About this exercise: In the records below, find each line holding the word "agent" and copy it.

----- Recorded information

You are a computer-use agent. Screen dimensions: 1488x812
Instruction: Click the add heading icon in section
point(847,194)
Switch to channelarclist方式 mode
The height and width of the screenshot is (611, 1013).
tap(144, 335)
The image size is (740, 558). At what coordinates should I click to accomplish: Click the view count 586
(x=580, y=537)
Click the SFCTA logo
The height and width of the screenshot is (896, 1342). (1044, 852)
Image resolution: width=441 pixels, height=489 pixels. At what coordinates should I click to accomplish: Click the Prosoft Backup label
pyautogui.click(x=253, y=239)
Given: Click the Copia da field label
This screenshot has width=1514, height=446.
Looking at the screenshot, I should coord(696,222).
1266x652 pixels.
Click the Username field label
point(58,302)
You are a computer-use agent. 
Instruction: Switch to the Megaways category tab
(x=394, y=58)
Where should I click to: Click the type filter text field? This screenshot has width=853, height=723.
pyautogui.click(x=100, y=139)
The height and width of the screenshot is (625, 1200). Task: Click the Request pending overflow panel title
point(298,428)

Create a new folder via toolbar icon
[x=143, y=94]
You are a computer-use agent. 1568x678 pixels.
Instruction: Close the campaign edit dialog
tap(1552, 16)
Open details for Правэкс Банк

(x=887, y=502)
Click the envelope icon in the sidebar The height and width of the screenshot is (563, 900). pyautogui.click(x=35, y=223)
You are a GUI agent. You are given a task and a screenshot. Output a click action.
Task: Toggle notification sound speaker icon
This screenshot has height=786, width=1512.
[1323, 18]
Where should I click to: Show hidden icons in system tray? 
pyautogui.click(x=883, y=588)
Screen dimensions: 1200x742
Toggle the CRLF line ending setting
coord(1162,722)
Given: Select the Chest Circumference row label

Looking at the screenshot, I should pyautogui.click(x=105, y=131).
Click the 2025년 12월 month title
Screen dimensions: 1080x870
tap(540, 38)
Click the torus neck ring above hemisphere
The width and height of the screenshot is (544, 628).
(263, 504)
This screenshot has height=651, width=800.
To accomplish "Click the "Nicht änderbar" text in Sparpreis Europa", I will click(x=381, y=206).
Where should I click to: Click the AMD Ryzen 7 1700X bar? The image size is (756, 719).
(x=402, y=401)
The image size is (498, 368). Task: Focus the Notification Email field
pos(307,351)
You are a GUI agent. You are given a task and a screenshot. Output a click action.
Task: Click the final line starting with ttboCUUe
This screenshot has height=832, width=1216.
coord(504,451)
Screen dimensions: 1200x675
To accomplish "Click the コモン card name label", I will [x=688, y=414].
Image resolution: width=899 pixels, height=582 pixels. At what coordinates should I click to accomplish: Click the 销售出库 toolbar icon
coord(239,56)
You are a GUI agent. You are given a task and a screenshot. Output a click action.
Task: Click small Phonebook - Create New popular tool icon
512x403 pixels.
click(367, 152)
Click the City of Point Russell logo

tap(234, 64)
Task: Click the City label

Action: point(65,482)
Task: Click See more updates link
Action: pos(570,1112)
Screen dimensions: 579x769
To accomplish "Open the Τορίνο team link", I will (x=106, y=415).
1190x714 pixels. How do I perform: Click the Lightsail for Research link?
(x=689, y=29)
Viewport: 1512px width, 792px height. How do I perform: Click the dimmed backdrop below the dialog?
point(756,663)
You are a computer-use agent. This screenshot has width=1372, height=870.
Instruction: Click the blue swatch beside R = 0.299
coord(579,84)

----------

Response to this exercise:
You are a computer-use agent. Screen dimensions: 1488x812
You are a computer-use agent. 
You are a computer-use agent. 1568x678 pixels.
You are a GUI agent. You are given a task and a screenshot. Output a click action.
You are a GUI agent. You are given a task and a screenshot. Output a click action.
You are a GUI agent. You are given a task and a screenshot. Output a click action.
You are a computer-use agent. This screenshot has width=1372, height=870.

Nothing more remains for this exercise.